Top Jordanian politician: We hope Israel’s elections mark the end of Netanyahu

Faisal al-Fayez, speaker of the Senate and a former prime minister, says his nation wants to see Gantz make peace efforts if he becomes Israel’s next leader

Adam Rasgon is the Palestinian affairs reporter at The Times of Israel

Jordanian Senate Speaker Faisal al-Fayez on the sidelines of the World Economic Forum at the Dead Sea on March 6, 2019. (Adam Rasgon/Times of Israel)
Jordanian Senate Speaker Faisal al-Fayez on the sidelines of the World Economic Forum at the Dead Sea on March 6, 2019. (Adam Rasgon/Times of Israel)

DEAD SEA, Jordan — A senior Jordanian politician has said Jordan hopes Israel’s national elections will produce a new government headed by someone other than Prime Minister Benjamin Netanyahu.

Jordan is one of two Arab countries to maintain formal diplomatic relations with Israel.

“Jordan hopes that after these elections, there will be a government led by someone other than Netanyahu, who knows that the only solution to the Palestinian issue is the establishment of a Palestinian state with Jerusalem as its capital,” Jordanian Senate Speaker Faisal al-Fayez told The Times of Israel over the weekend, on the margins of the World Economic Forum at the Dead Sea in Jordan.

“Netanyahu’s position on the Palestinian issue is known. He is not looking to resolve it and I worry that he may want to annex the West Bank in the future.”

The Senate is the upper house of the Jordanian parliament, which proposes and approves legislation. The king appoints its speaker and members.

Jordanian King Abdullah has not made public comments about Israel’s upcoming elections.

Asked about Benny Gantz, Blue and White’s top candidate and Netanyahu’s main challenger, Fayez, who has previously served as Jordanian prime minister and defense minister, said: “We in Jordan wish that if he becomes prime minister, he will be less extreme than Netanyahu and will make efforts to advance peace.”

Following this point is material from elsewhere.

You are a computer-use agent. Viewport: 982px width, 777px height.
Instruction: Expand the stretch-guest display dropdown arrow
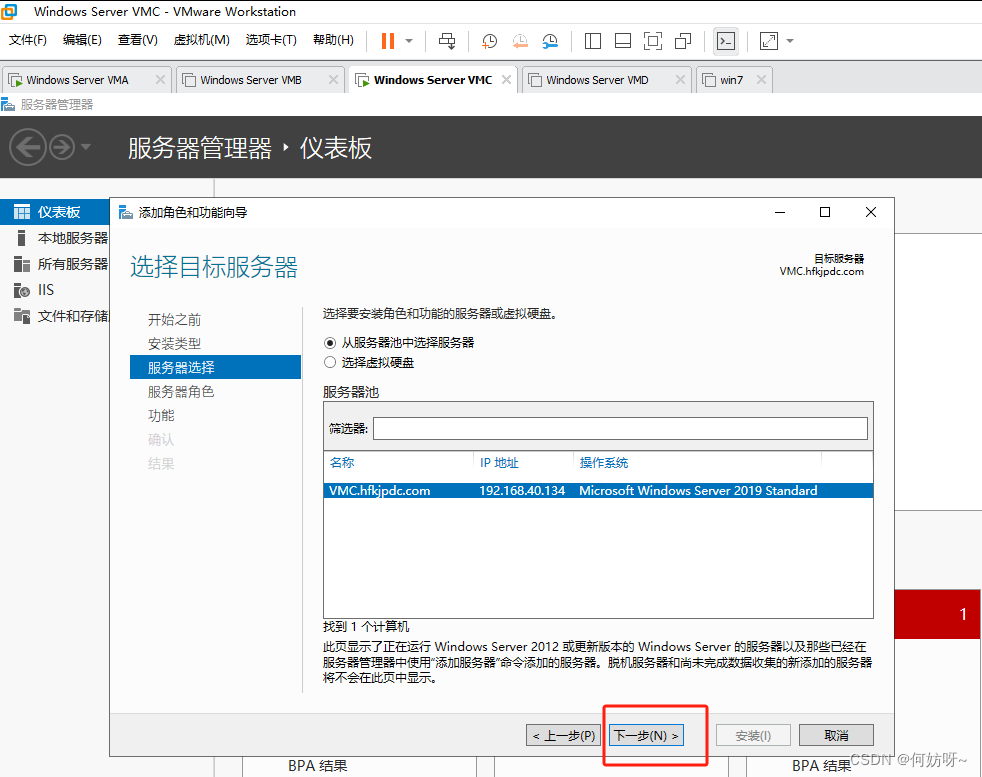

Prime Minister Benjamin Netanyahu, left, and Benny Gantz, right. (Hadas Parush/Tomer Neuberg/Flash90)

The latest polls indicate that Netanyahu’s Likud party will likely be best placed to lead the next government. But the prime minister has said in recent days that the Israeli right was in danger of losing its grip on power following the elections. In a video posted to social media, the premier called on voters to “come back home to Likud,” warning that the Blue and White party could “break the right-wing bloc.”

Gantz, a former IDF chief of staff, has said he believes he will become Israel’s next prime minister. While Gantz has said that Israel should “strive for peace” with the Palestinians, he has not endorsed the establishment of a Palestinian state.

The Senate speaker also said he thinks personal ties between Jordanians and Israelis will remain almost nonexistent without a resolution to the Israeli-Palestinian conflict.

“We have a peace treaty with Israel and there are official ties,” he said. “But on the popular level, interaction between Jordanians and Israelis is almost zero. The only way this can change is if Israel gives the Palestinian people their rights including to a sovereign, livable and independent state.”

While Israel and Jordan signed a peace deal in 1994 and their governments cooperate on security, economic and other issue, contact between Jordanians and Israelis has continued to be very limited.